Some guy says something as he passes you? So what, move on with your life. Who said you have to stop and react to every single person you see? You don't.
Some guy motions for you to remove your headphones, and you do? Why? What are you taking with you when you jog? You should know where your keys are at all times. You shouldn't have your music up so loud that you can't hear what is going on around you. So why would you need to stop?
I had one guy calling after me as I walked away from a building. I ignored him the entire time, even when he yelled, "You dropped your money". I kept walking. He got NO reaction out of me...as it was clearly all that he wanted. That's all he wanted, a reaction. I did not give it to him. I heard him say, when I didn't even react to his money dropping bit, "Damn!!" because I gave him nothing.
I knew exactly where my money was. I was that confident with myself and everything on me to know better than to fall for that. Still, when I got home, I double checked my money to prove to myself that I was right..and I was. I most certainly did not drop any money, just as I knew I hadn't.
You're wondering what that has to do with anything, perhaps, but it illustrates what I'm talking about. If you are that aware of what you're doing, what others are doing, who you are, what you have, you won't give them the reaction that they want.
At this point someone would jump in and say, "But you see!? You shouldn't have to tolerate that!" There's a LOT of things in this world that we "shouldn't have to" deal with, but we do. We shouldn't have to lose our jobs, but we do. We shouldn't have to deal with aholes who blare their GD bass all day long, but we do. We shouldn't have to put up with an upstairs neighbor stomping around like a prehistoric elephant at 5 am, daily, but we do. We shouldn't have to put up with the overwhelming smell of fish in the meat aisle of the grocery store, but we do. We shouldn't have to put up with morons on the road who don't know how to drive, but we do. We shouldn't have to put with co-workers who pop popcorn in the microwave and burn it every. single. time. but we do. The list goes on. There's all kinds of things we "shouldn't have to" do, but we do. Because this is a society. You take the good with the bad.
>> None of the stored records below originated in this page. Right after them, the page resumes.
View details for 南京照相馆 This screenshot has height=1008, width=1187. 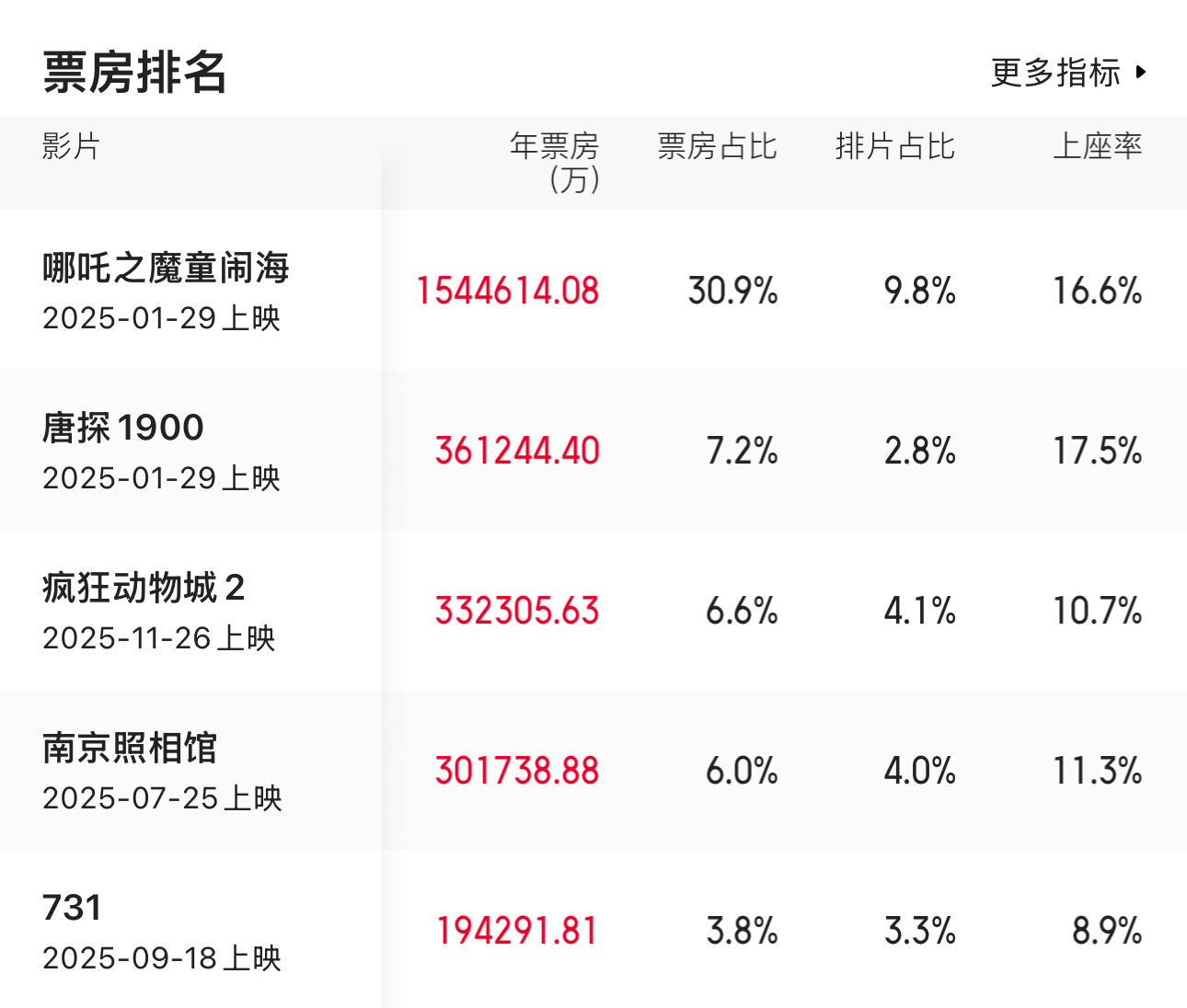130,748
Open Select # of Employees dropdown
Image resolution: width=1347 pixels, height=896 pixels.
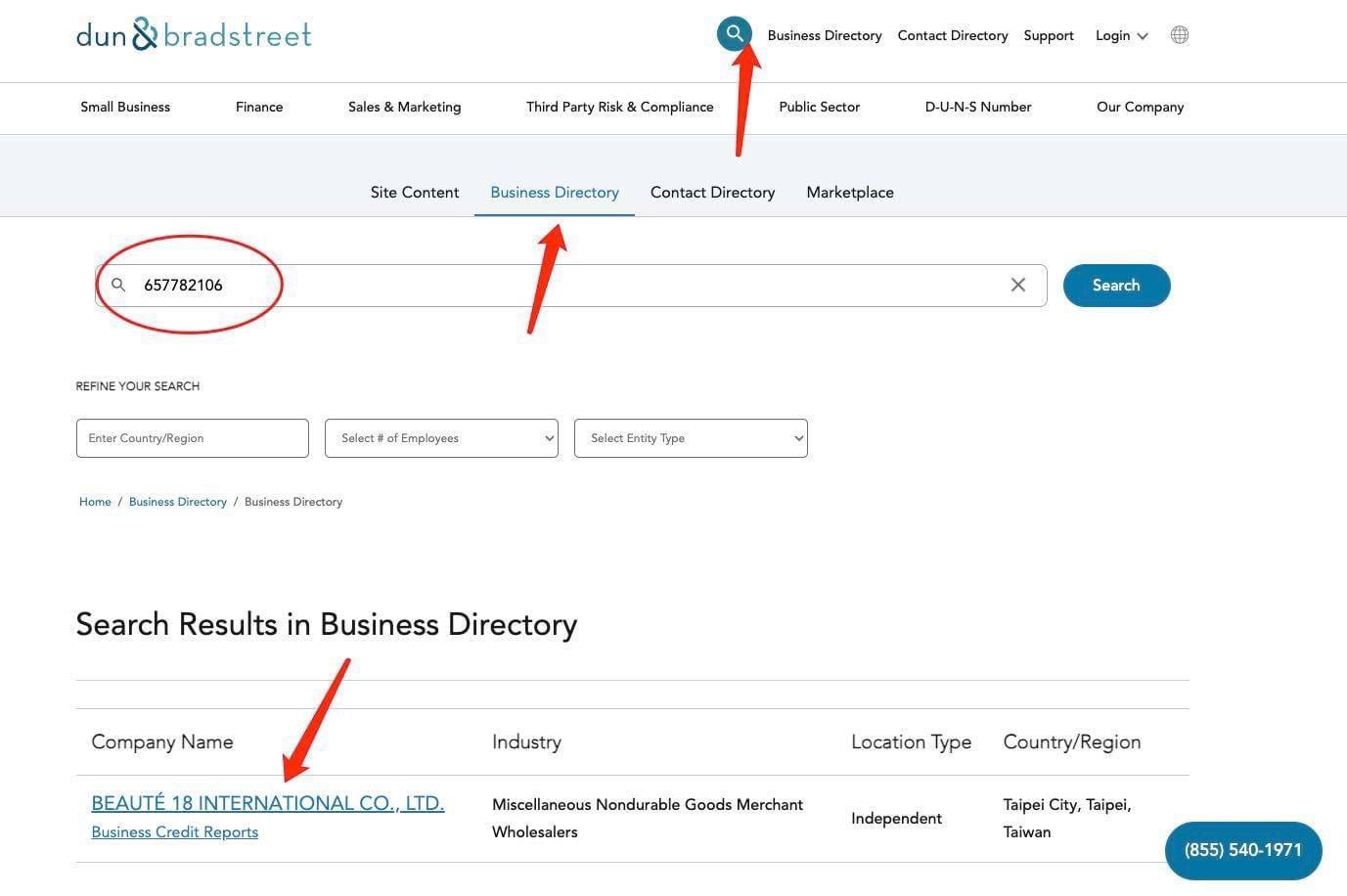[x=441, y=438]
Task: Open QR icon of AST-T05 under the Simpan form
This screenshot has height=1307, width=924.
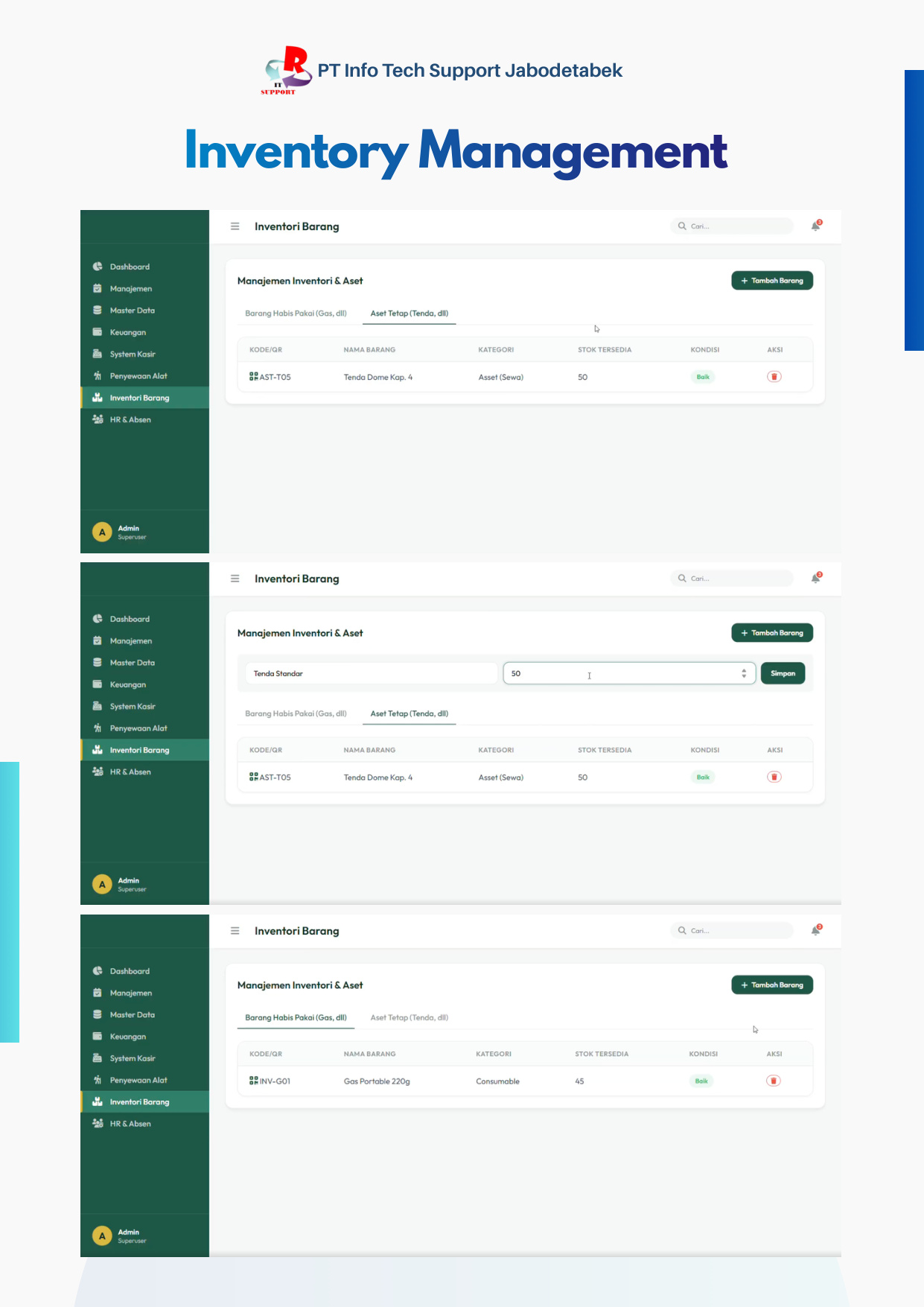Action: [254, 777]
Words are only hurtful if you allow them to hurt you. Someone "sssssssss" ing you as you walk down the sidewalk only hurts you if you allow it to hurt you. Someone whistling and implying that you should take your top off only hurts you if you allow it to hurt you. Someone yelling incoherent crap as they drive by is actually more humorous than anything because they are too stupid to realize that no one can understand wtf they are saying....but it only hurts you if you allow it to. Someone saying "your hair is gorgeous, you should wear it up (or down)" is not hurting you, unless you allow it to hurt you.
If you don't care for their opinion, simply say "thank you" and move on. You simply say "I'm not interested" and move on. You simply ignore them and move on. YOU have the power to allow what they say to hurt you or not. They don't have that power unless you give them that power.
No one is physically touching you.
In the end, they simply want a reaction out of you. Stop giving it to them. You will never stop people in society from acting like this. That's what those who say "men will be men" are saying. No, not all men are like this. Not even most men are like this. Some are.
It doesn't matter how many posts you all put up on City Data, or in comments sections to "news" papers, or videos are made, or how many meetings you hold, or how many times you berate people, you will never stop people from thinking how they want to think.
In fact, the more that people push others to conform, the more they push those people to the extremes - where those people more than likely would not have gone before.
As for males in the bathroom...you see this as similar, I don't see it as similar at all. I'm not interested in having a discussion with people (not saying you) who don't even understand basic science to know that there are 2 genders: male and female. It doesn't matter what you "feel like" that day, the parts that you have define who you are regarding which bathroom you use. Claiming that gender is a "social construct" is an oxymoron. Those who deny the fact that there's 2 genders are those who are denying reality.